Zane Khan
- Country (sports): United States
- Residence: Delray Beach, Florida, U.S.
- Born: February 11, 2002 (age 24) Houston, Texas, U.S.
- Height: 1.85 cm (6 ft 1 in)
- Turned pro: 2019
- Plays: Right-handed (two-handed backhand)
- Coach: Shariq Khan Chris Begg Sébastien Grosjean
- Prize money: $72,636

Singles
- Career record: 0–0 (at ATP Tour level, Grand Slam level, and in Davis Cup)
- Career titles: 0
- Highest ranking: No. 404 (8 November 2021)
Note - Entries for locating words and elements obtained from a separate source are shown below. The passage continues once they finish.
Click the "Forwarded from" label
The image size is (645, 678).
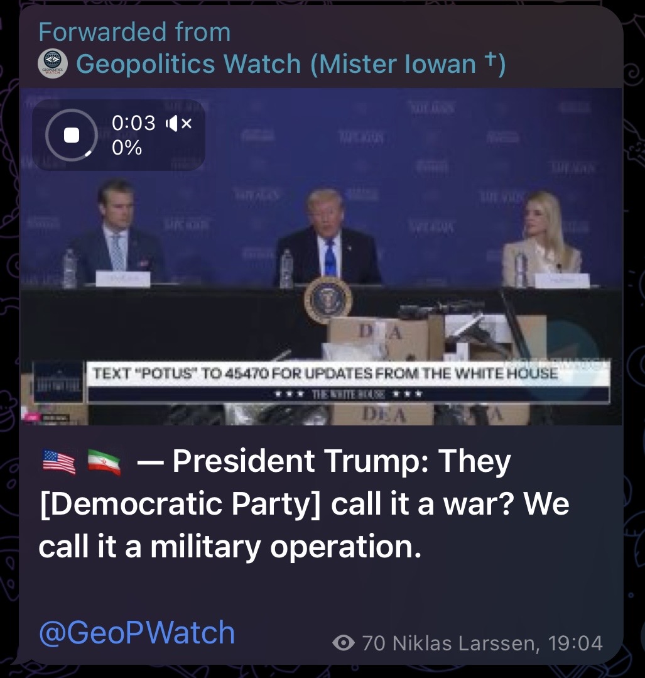pyautogui.click(x=134, y=32)
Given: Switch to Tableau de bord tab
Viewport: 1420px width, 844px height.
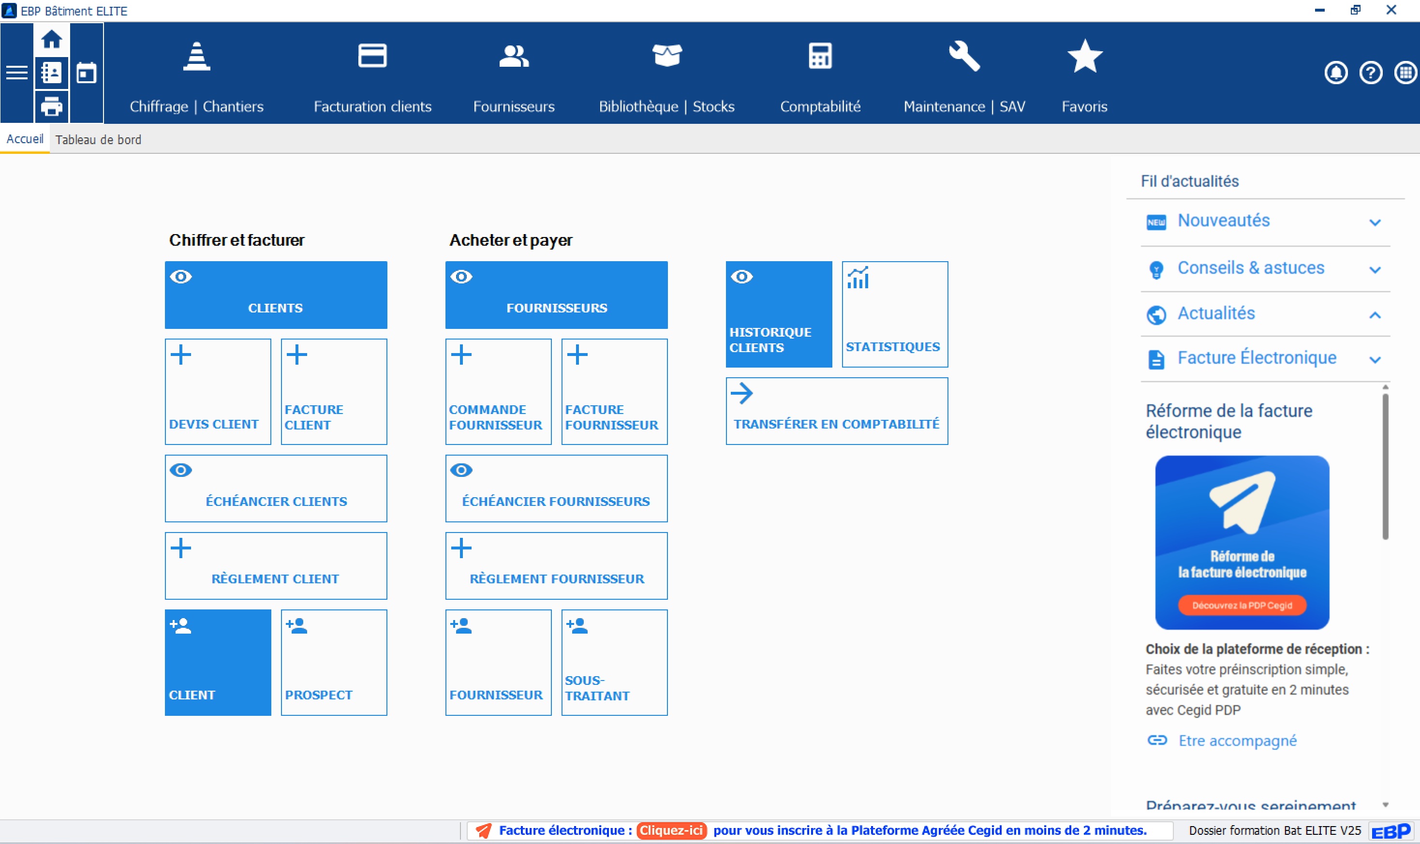Looking at the screenshot, I should click(98, 140).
Grand Slam singles results
- US Open: Q3 (2021)

Doubles
- Career record: 0–1 (at ATP Tour level, Grand Slam level, and in Davis Cup)
- Career titles: 0
- Highest ranking: No. 1,540 (5 April 2021)

= Zane Khan =

American tennis player

Zane Khan (born February 11, 2002) is an American professional tennis player.

Khan has a career high ATP singles ranking of No. 404 achieved on 8 November 2021 and a doubles ranking of No. 1,540 achieved on 5 April 2021.

Khan made his ATP main draw debut at the 2020 European Open in the doubles draw partnering Luca Nardi.